▶ [Your instructions]: The records that follow are to be transcribed exactly.

--- The data Enclosed Below ---

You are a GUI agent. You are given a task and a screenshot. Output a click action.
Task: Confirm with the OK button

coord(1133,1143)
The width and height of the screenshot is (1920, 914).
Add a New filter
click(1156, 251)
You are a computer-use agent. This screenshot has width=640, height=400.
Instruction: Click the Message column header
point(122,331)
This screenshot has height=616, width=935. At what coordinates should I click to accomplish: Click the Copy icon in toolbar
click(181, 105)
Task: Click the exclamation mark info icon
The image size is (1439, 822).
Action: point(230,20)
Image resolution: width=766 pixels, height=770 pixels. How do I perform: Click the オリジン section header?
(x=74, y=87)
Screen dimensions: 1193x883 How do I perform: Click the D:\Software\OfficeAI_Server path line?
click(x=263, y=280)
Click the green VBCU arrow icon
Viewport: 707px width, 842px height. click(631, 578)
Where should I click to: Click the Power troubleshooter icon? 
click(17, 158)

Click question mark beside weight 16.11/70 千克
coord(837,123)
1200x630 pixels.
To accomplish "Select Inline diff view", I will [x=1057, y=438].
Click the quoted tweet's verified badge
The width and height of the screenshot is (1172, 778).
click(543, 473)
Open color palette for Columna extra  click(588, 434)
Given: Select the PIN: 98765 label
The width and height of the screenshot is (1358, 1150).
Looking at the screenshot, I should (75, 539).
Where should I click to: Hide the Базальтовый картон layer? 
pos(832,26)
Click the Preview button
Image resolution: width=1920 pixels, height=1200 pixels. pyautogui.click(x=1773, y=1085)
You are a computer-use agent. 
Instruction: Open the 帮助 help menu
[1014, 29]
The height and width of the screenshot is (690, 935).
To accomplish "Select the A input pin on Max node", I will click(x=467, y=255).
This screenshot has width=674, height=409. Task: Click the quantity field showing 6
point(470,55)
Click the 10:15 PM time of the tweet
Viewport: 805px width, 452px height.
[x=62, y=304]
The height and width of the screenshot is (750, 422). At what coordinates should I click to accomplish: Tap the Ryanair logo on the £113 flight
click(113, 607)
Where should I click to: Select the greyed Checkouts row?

--- End of Enclosed The data ---

▶ [Response area]:
You are a GUI agent. You are given a task and a screenshot. Output a click action.
Task: Confirm with the OK button

coord(1133,1143)
The width and height of the screenshot is (1920, 914).
Add a New filter
click(1156, 251)
You are a computer-use agent. This screenshot has width=640, height=400.
Instruction: Click the Message column header
point(122,331)
This screenshot has height=616, width=935. At what coordinates should I click to accomplish: Click the Copy icon in toolbar
click(181, 105)
Task: Click the exclamation mark info icon
The image size is (1439, 822).
Action: point(230,20)
Image resolution: width=766 pixels, height=770 pixels. How do I perform: Click the オリジン section header?
(x=74, y=87)
Screen dimensions: 1193x883 How do I perform: Click the D:\Software\OfficeAI_Server path line?
click(x=263, y=280)
Click the green VBCU arrow icon
Viewport: 707px width, 842px height. click(631, 578)
Where should I click to: Click the Power troubleshooter icon? 
click(17, 158)

Click question mark beside weight 16.11/70 千克
coord(837,123)
1200x630 pixels.
To accomplish "Select Inline diff view", I will [x=1057, y=438].
Click the quoted tweet's verified badge
The width and height of the screenshot is (1172, 778).
click(543, 473)
Open color palette for Columna extra  click(588, 434)
Given: Select the PIN: 98765 label
The width and height of the screenshot is (1358, 1150).
Looking at the screenshot, I should (75, 539).
Where should I click to: Hide the Базальтовый картон layer? 
pos(832,26)
Click the Preview button
Image resolution: width=1920 pixels, height=1200 pixels. pyautogui.click(x=1773, y=1085)
You are a computer-use agent. 
Instruction: Open the 帮助 help menu
[1014, 29]
The height and width of the screenshot is (690, 935).
To accomplish "Select the A input pin on Max node", I will click(x=467, y=255).
This screenshot has width=674, height=409. Task: Click the quantity field showing 6
point(470,55)
Click the 10:15 PM time of the tweet
Viewport: 805px width, 452px height.
[x=62, y=304]
The height and width of the screenshot is (750, 422). At what coordinates should I click to accomplish: Tap the Ryanair logo on the £113 flight
click(113, 607)
Where should I click to: Select the greyed Checkouts row?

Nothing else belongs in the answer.